STATES THAT ARE LEAST PREPARED FOR HOSPITAL CAPACITY
Rank State ICU beds per 1,000 people Physicians per 1,000 people % of ICU utilized
1 Texas 2.07 2.23 91%
2 Georgia 1.59 2.38 86%
3 (tie) New Mexico 1.50 2.78 90%
3 (tie) Nevada 2.37 2.00 86%
5 Utah 1.54 2.11 77%
6 Arizona 1.48 2.45 78%
7 Missouri 2.47 2.22 88%
8 (tie) Idaho 2.02 1.69 79%
8 (tie) Oklahoma 2.25 2.39 85%
10 Indiana 2.39 2.50 89%
11 South Carolina 1.77 2.50 79%
12 (tie) North Carolina 1.92 2.71 83%
12 (tie) Rhode Island 1.60 4.71 96%
14 Washington 1.23 2.89 80%
15 Alaska 1.61 2.60 78%
16 (tie) Hawaii 1.23 2.58 67%
16 (tie) Arkansas 2.57 2.37 85%
16 (tie) Alabama 2.87 2.49 89%
19 (tie) Vermont 0.98 3.75 82%
19 (tie) Kentucky 2.71 2.67 91%
21 New Hampshire 2.15 3.12 86%
22 (tie) Colorado 1.67 2.52 74%
22 (tie) Virginia 1.80 2.73 79%
22 (tie) Pennsylvania 2.01 3.99 86%
25 California 1.54 2.86 77%
26 Wisconsin 2.08 3.04 83%
27 Delaware 2.21 3.23 85%
28 Oregon 1.50 2.88 75%
29 Minnesota 1.96 3.22 81%
30 (tie) South Dakota 2.26 2.31 69%
30 (tie) Iowa 2.55 2.70 83%
32 Nebraska 2.44 2.91 84%
33 Kansas 2.46 2.72 81%
34 Maryland 1.69 4.08 79%
35 Massachusetts 2.34 5.25 86%
36 Montana 2.53 2.18 60%
37 Ohio 2.39 3.63 84%
38 Mississippi 2.80 3.30 86%
39 Wyoming 2.61 2.03 34%
40 (tie) Florida 3.65 2.63 81%
40 (tie) Michigan 2.29 3.89 83%
42 Tennessee 2.33 2.78 75%
43 (tie) Illinois 2.23 3.42 78%
43 (tie) Louisiana 2.81 2.97 83%
45 Maine 2.10 3.51 75%
46 (tie) New Jersey 2.05 3.43 53%
46 (tie) North Dakota 2.70 2.64 72%
48 West Virginia 3.17 3.17 81%
49 Connecticut 2.27 4.38 77%
50 New York 2.35 4.60 77%

Methodology

To calculate the number of available ICU beds in each state, we used data from the United States Department of Health and Human Services compiled starting on January 12.

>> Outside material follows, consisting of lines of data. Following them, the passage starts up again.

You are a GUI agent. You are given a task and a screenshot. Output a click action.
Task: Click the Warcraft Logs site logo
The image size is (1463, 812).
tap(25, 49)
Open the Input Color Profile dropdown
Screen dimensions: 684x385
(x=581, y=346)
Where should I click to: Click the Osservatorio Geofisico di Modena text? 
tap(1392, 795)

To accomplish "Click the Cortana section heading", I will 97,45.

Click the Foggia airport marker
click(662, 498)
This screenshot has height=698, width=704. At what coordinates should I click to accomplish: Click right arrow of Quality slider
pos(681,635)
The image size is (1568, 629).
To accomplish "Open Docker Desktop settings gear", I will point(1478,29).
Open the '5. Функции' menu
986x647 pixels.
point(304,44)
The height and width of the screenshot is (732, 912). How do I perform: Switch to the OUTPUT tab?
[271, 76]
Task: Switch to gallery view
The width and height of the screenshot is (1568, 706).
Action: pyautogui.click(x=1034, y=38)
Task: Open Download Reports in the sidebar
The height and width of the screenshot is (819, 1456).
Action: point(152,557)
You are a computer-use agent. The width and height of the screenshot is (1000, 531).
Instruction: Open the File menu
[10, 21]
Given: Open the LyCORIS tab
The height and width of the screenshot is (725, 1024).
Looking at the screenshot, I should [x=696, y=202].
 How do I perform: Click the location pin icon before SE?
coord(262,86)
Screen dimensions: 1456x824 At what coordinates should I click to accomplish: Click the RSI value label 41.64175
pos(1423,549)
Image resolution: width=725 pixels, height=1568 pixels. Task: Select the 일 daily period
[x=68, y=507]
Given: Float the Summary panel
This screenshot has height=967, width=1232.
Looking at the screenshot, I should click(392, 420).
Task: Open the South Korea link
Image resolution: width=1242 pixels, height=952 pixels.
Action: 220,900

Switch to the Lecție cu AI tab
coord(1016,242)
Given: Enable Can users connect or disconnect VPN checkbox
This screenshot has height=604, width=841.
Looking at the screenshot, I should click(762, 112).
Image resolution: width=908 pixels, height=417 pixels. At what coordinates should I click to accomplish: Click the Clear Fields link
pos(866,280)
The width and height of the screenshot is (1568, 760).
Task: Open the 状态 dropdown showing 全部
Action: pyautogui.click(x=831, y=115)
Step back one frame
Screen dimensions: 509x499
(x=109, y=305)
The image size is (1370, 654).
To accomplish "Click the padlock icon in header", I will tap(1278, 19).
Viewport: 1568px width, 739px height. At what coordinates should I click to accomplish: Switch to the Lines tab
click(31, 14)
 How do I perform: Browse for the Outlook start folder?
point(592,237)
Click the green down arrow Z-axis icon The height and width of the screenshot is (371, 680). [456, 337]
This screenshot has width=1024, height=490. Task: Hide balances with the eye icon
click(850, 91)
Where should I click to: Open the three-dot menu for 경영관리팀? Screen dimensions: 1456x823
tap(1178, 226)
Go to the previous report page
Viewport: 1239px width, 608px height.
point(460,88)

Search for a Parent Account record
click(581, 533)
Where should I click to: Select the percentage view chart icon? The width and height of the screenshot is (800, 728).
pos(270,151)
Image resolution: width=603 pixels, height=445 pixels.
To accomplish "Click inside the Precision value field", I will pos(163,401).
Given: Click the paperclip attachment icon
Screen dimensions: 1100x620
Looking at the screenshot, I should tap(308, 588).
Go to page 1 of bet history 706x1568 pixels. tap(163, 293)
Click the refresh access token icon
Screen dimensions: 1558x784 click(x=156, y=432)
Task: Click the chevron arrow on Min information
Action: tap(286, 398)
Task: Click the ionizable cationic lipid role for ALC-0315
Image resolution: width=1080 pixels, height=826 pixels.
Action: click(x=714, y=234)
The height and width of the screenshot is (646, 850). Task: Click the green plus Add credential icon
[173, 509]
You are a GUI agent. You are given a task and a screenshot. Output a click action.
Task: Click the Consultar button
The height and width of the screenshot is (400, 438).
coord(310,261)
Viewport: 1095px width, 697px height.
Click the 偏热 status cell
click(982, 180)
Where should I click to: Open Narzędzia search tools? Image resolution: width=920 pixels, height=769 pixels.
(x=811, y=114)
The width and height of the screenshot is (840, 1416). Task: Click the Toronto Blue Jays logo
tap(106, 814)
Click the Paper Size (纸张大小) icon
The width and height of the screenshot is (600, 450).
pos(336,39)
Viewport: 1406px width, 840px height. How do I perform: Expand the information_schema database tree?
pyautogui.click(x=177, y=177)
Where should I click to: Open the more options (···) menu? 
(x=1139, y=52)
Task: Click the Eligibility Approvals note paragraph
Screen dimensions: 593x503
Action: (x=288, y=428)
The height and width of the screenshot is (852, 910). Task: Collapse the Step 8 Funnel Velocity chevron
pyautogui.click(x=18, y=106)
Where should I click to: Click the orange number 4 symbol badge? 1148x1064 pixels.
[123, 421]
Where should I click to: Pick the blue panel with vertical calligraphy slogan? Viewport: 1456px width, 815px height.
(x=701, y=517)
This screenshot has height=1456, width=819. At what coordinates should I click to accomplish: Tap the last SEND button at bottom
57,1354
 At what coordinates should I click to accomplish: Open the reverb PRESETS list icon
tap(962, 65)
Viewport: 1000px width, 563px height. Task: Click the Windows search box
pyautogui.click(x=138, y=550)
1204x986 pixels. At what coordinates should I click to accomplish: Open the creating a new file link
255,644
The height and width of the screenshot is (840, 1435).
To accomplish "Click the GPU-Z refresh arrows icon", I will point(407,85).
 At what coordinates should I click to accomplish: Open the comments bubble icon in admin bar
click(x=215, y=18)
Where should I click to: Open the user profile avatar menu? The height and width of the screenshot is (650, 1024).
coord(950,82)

Data on the number of ICU beds and physicians per capita was compiled using information from the Kaiser Family Foundation and HHS. To calculate the least prepared states for hospital capacity, we generated an aggregate score based on the number of available ICU beds, physicians per capita and current hospital capacity.